4.3 Relationship with Scoreboard

Instructions before the fence are still managed by the scoreboard — different-bank instructions can issue out of order. The fence only limits the scan window boundary, ensuring post-fence instructions cannot leapfrog the fence.

4.4 Practical Effect

  • Without fence: All instructions in ROB are candidates based on bank dependencies — maximum parallelism
  • With fence: Instructions before and after fence are strictly ordered; instructions within each group can still reorder freely
  • Software can selectively use fence for forced ordering (debugging, special semantics, etc.)
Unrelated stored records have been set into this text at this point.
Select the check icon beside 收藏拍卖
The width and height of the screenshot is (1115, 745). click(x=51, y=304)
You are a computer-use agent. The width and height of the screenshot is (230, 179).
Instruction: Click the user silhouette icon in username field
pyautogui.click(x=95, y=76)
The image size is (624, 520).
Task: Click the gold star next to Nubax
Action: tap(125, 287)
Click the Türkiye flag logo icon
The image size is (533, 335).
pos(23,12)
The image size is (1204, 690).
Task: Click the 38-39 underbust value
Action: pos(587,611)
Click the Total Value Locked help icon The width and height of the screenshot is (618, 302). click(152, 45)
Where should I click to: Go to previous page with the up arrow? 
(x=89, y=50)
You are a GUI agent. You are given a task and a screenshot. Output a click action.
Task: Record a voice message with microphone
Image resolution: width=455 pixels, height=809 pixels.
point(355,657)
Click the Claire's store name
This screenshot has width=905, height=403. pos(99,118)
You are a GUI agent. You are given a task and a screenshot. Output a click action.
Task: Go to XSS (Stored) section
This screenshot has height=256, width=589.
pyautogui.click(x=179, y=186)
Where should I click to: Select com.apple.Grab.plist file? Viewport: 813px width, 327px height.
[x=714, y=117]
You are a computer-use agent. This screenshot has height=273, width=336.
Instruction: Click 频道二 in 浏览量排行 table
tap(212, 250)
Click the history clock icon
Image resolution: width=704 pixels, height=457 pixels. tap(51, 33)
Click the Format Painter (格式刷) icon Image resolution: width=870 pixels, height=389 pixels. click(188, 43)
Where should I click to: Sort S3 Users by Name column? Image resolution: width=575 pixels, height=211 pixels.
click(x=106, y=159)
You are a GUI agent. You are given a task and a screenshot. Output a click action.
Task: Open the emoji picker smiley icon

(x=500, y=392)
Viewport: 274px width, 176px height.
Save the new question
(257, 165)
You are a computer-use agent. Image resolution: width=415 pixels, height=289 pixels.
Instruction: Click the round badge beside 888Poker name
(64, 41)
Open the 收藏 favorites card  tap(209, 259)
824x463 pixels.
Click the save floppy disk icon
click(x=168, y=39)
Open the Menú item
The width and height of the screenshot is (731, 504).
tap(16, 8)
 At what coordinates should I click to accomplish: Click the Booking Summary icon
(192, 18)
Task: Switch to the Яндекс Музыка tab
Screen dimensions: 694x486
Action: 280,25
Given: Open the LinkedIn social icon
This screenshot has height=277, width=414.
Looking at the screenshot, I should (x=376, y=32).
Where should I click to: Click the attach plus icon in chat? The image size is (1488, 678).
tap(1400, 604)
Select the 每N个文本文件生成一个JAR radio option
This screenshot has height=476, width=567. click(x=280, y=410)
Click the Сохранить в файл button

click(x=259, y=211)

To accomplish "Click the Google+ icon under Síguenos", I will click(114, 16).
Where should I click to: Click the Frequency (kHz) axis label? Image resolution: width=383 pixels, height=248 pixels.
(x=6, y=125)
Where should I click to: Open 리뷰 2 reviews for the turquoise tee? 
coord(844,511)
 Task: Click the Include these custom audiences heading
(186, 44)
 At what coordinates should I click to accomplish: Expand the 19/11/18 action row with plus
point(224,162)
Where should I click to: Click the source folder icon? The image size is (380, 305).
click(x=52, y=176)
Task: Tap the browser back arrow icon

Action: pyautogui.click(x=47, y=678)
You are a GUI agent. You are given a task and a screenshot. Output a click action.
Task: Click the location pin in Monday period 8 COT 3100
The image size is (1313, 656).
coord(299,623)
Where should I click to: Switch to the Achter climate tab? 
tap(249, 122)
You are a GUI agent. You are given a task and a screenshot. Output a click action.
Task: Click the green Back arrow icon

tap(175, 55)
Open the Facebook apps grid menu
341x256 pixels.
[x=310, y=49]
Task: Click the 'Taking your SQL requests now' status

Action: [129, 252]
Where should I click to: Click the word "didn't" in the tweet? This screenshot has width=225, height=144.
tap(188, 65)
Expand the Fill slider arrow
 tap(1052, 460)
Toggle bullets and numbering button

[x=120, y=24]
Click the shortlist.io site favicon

5. ROB Issue Logic Modification

5.1 Current Logic

// Scan from head, find first valid && !issued && !complete instruction
scanValid(i) := robValid(ptr) && !robIssued(ptr) && !robComplete(ptr)

5.2 New Logic

// Add two conditions: (1) no bank hazard (2) not behind a fence
scanValid(i) := robValid(ptr) && !robIssued(ptr) && !robComplete(ptr)
                && !hasHazard(robEntries(ptr).bankAccess)
                && !isBehindFence(i)

isBehindFence computation:
Scan from head; once a valid, uncompleted fence entry is encountered, all subsequent positions are marked isBehindFence = true.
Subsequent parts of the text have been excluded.